> [Task]: Continue the passage about Bell's claims of Texas murders from where it stops.

> [Study text]:
===

In interviews with the Houston Chronicle, Bell claimed to have been "brainwashed" into committing a total of eleven Texas murders in two waves, killing five in 1971 and six more between 1974 and 1977. In these "program" killings as he called them, Bell claimed to have committed three separate double-murders, naming Debbie Ackerman and Maria Johnson who disappeared on Nov. 15, 1971, approximately three months after the murders of Johnson and Shaw. While Bell did not name Johnson and Shaw by name, he stated that he had killed a pair of Webster girls. Johnson and Shaw, who attended the same dive school near Bell's apartment as Ackerman and Johnson, were both from Webster. Bell claimed that his final double murder occurred during his second wave of murders in Dickinson, where he owned a small pasture. Middle-schoolers Georgia Geer and Brooks Bracewell disappeared from Dickinson on Sept. 6, 1974, their bodies being discovered in a bayou in 1976. Bell additionally claimed responsibility for the 1971 murder of Colette Anise Wilson who disappeared on June 17. Her bones were found in a reservoir in Houston on November 26, intermingled with those of Gloria Ann Gonzales, who disappeared on October 28. Bell named one more victim, Kimberly Rae Pitchford, although she was murdered in January 1973 and not 1974 as claimed by Bell. The three additional unnamed victims claimed by Bell as part of his latter series included two additional teens from Houston and a hitchiker on FM 2004 near Santa Fe.

===

> [Source material]:

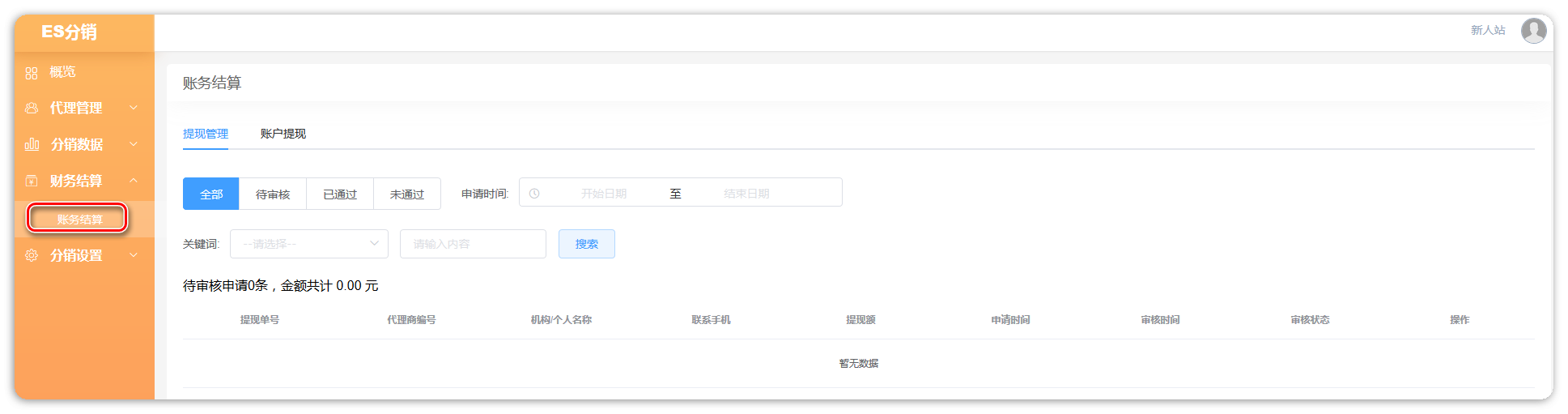Select the 待审核 filter option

===

> [Task result]:
His revelations were met with mixed feelings by some of the victims' family members, who were left unsure whether the killer was being genuine or was just using a ploy, due to his requirement that he be given legal immunity in exchange for a full confession. On the other hand, other family members and some investigators considered the claims to be credible, as Bell's criminal past, proximity to the crime scenes at the right dates and mentioning details not known to the public made him a viable suspect in their eyes. In addition to this, Panamanian authorities announced that they considered him a suspect in four rape-murders committed in their country: two while he was residing in Boquete, and another two in Panama City.

==Death==
Despite several investigations into his claims, Bell was only charged with the murder of Larry Dickens. On April 20, 2019, he died from heart failure at the Wallace Pack Unit, aged 79. His death was met with relief from both Dickens' and the other victims' family members, who believed that he was responsible for the deaths of their loved ones.